Stone pulled away from the heat he felt as her hand touched him, staring at her with those dark intense eyes for a long moment. Finally he shook his head and turned, leaving her standing before their teepee as he retreated quickly to the cover of the thick trees on the edge of Omarihom. His mind was reeling, his body trembling, unwelcome feelings flying freely through him. The familiar numbness was gone, shattered. As he walked away, he found he could still smell her: a faint, refreshing smell, like the ground after rain. He shook his head to clear his mind. He could not turn back. He could not feel something for a woman who did not want him.

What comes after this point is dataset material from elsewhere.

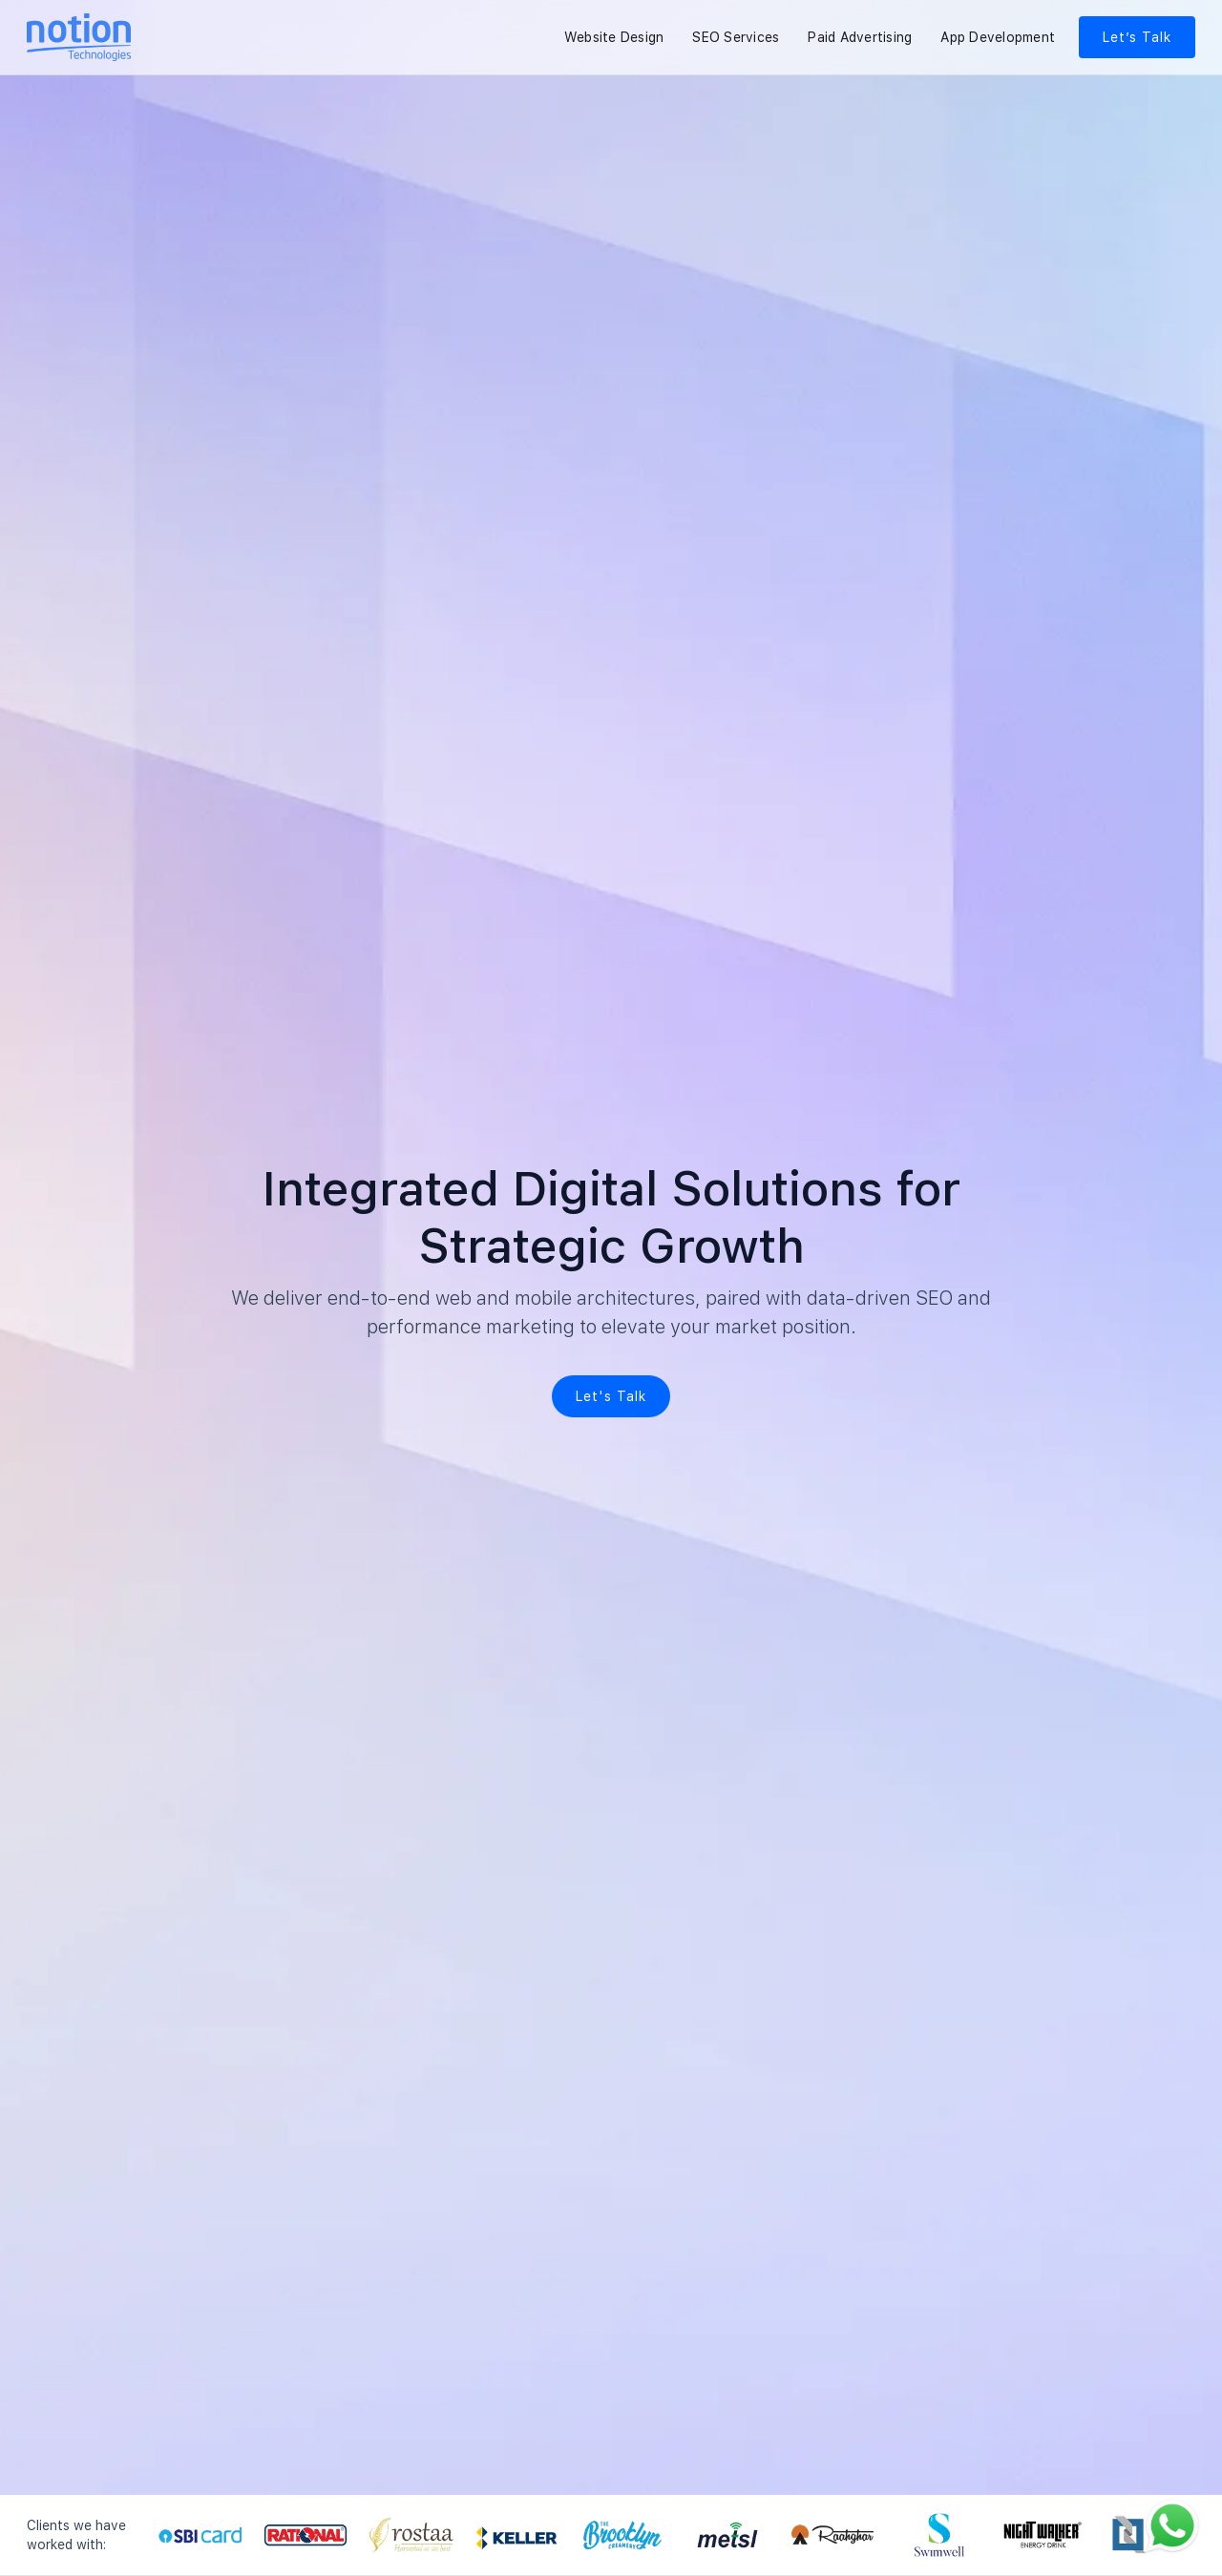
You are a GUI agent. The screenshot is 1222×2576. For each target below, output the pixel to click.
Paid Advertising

Feeling like that led to feeling pain.
But as he walked away, the numbness did not return as he had hoped. Instead, a hunger began to grow that felt like a dull ache in his belly. A hunger that made him want to run back and embrace her and make all her hurt go away. Instead, he pressed on toward the nearest set of trees, clenching his fists and not daring to look back at her standing in front of their shared home. This was too much. The Great One had asked him for too much. He was losing control because of her, and it was going to tear him apart.

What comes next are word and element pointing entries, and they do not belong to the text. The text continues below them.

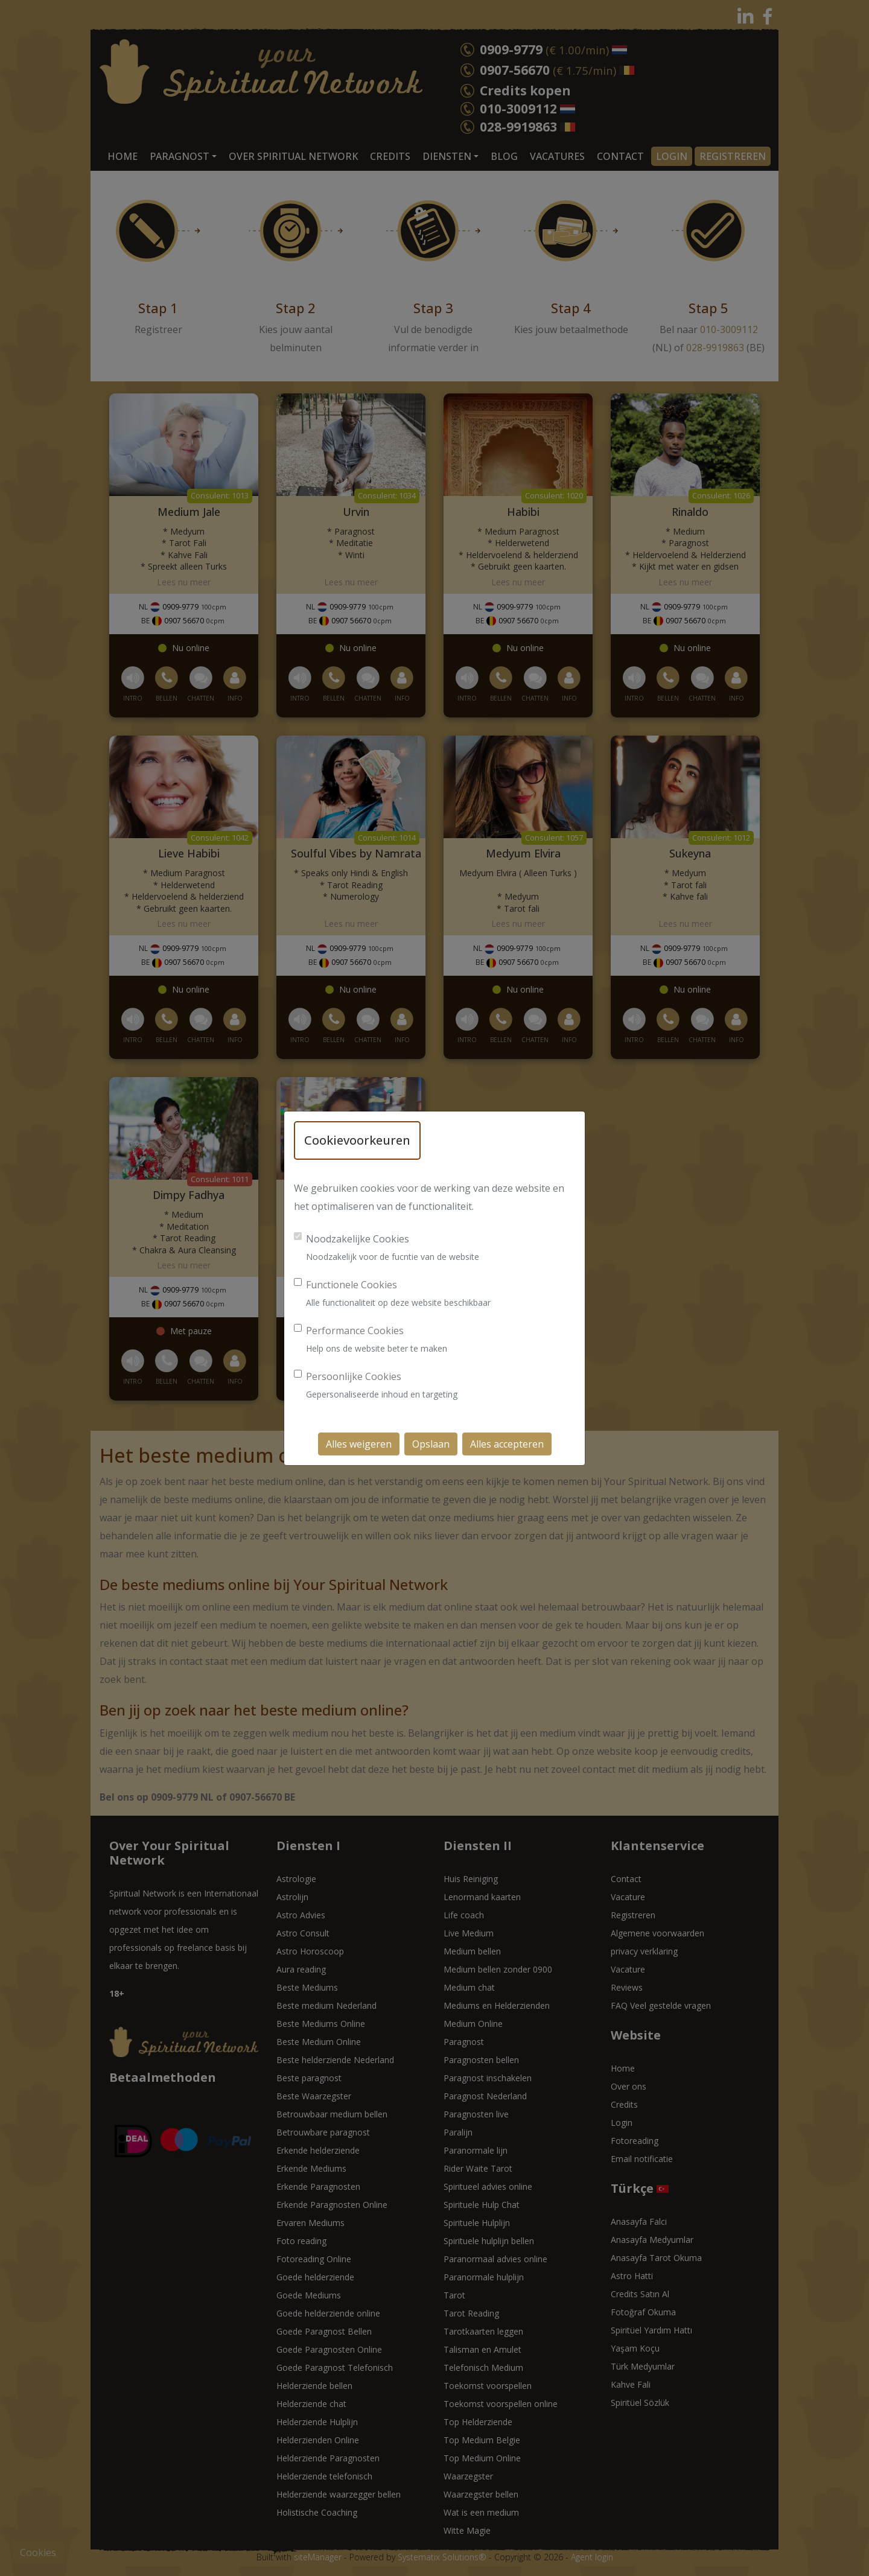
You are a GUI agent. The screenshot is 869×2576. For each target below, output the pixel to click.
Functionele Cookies (351, 1284)
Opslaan (431, 1444)
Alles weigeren (359, 1444)
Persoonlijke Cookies (353, 1376)
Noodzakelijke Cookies (357, 1238)
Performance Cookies (355, 1330)
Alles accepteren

As he walked, long shadows began to form under the light of the nearly full moon. After he had weaved his way through teepees on the edge of the village and he was thoroughly surrounded by thick trunks and branches, he sat down with his back to a tree. He sat silently, breathing in the sounds of the earth and the trees. He focused on the chirps and chattering of animals, bedding down for the night, and listened to the distant whinnying of the horses on the far side of camp. Get yourself under control, he thought. But he could not shake Rabid’s face from his mind.

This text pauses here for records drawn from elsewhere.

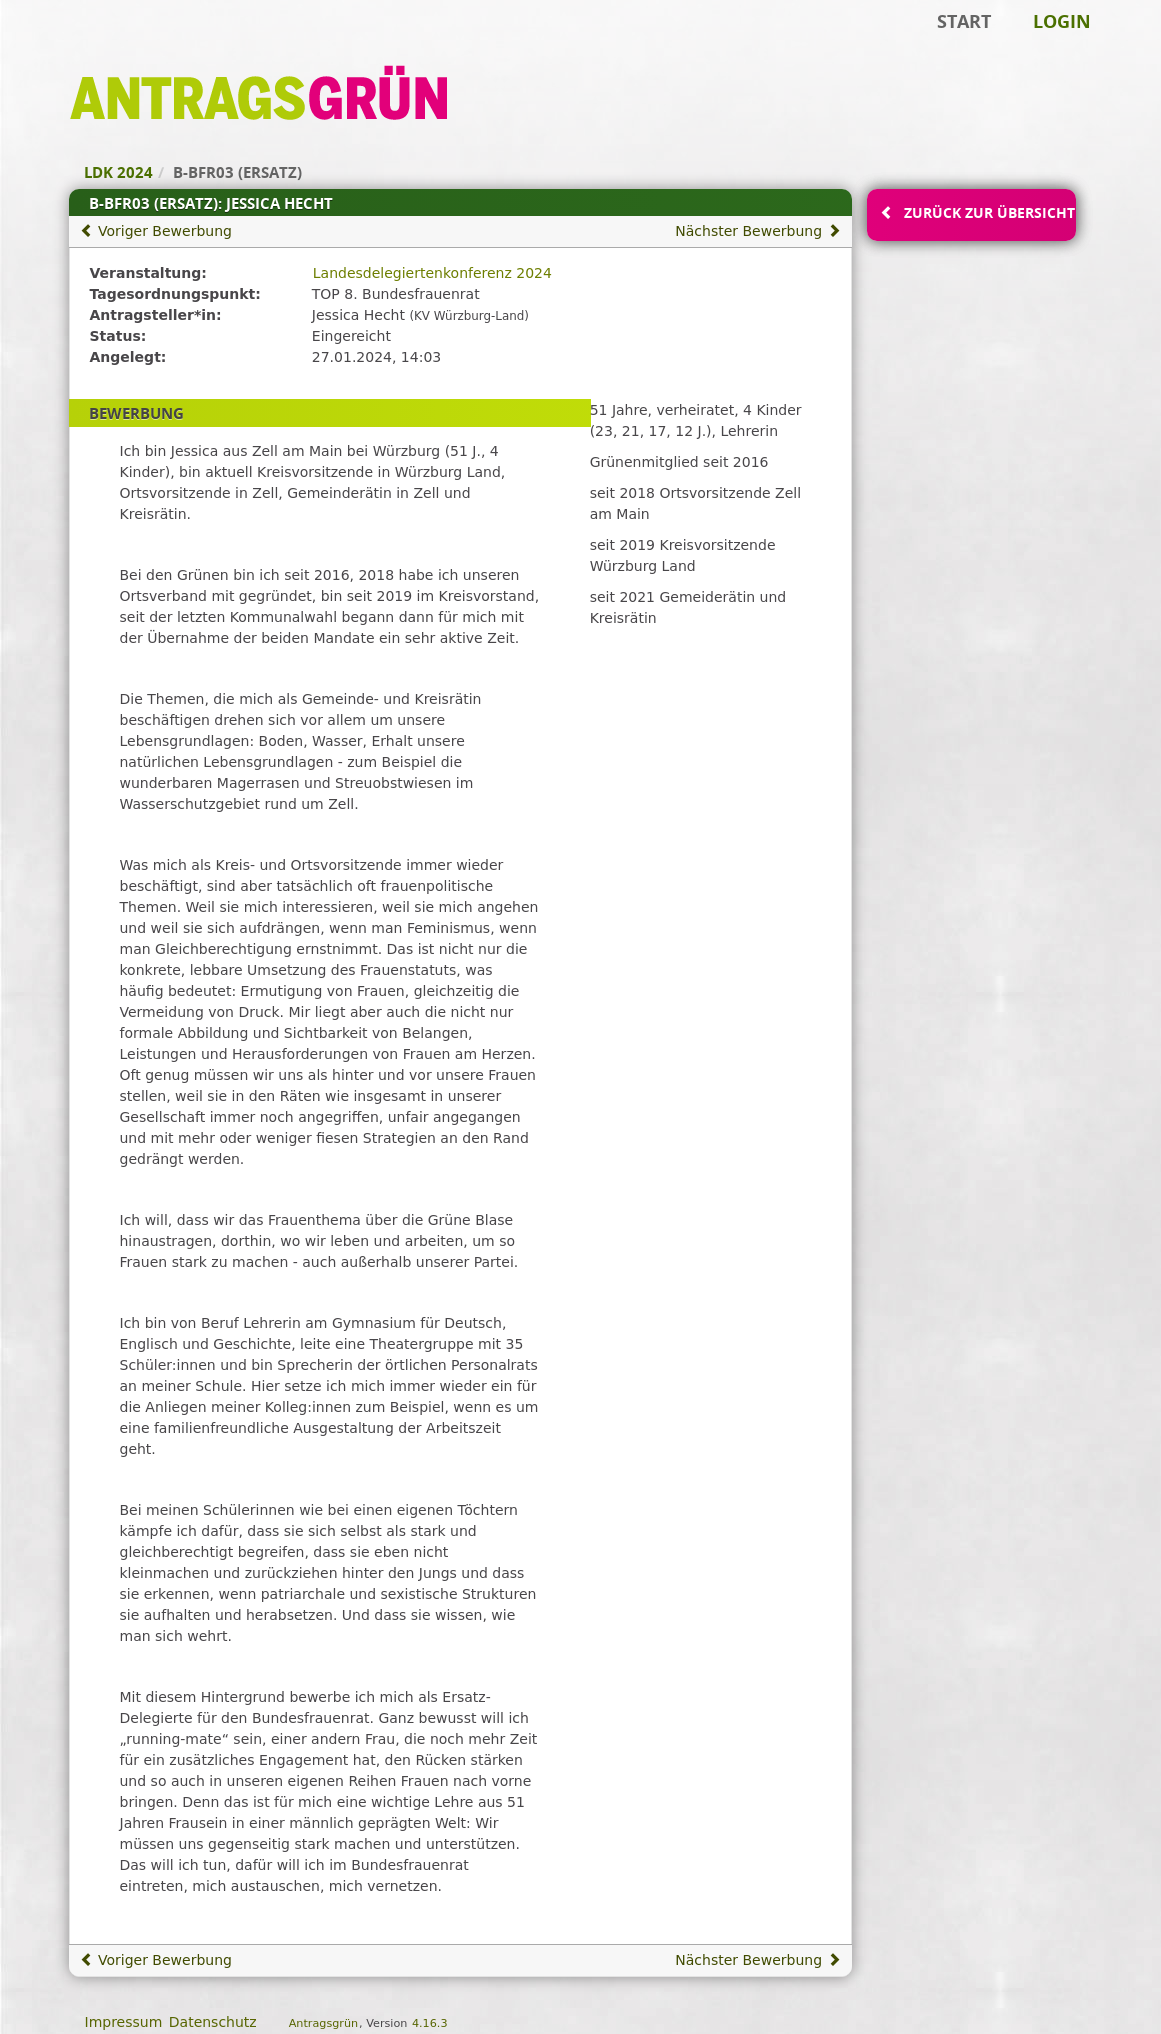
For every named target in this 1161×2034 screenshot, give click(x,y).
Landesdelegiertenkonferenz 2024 (432, 273)
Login (1062, 21)
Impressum (124, 2022)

How foolish he had been, how stupid.
How little he knew of himself and the world, thinking he could avoid the pain of his past and feel something new. He had thought, when those words had involuntarily left his lips to Kizi, that this was something that he wanted. He had briefly felt that loving Rabid could be salve to his wounded soul. Now, he realized that in feeling something for Rabid there came every other feeling that he had worked so hard to keep down. If he let those in, he feared he would never get himself back.
He was strong.
He was Stone.
That was what he had to hold on to. He crossed his arms and leaned against a tree, hoping for rest he knew wouldn’t come.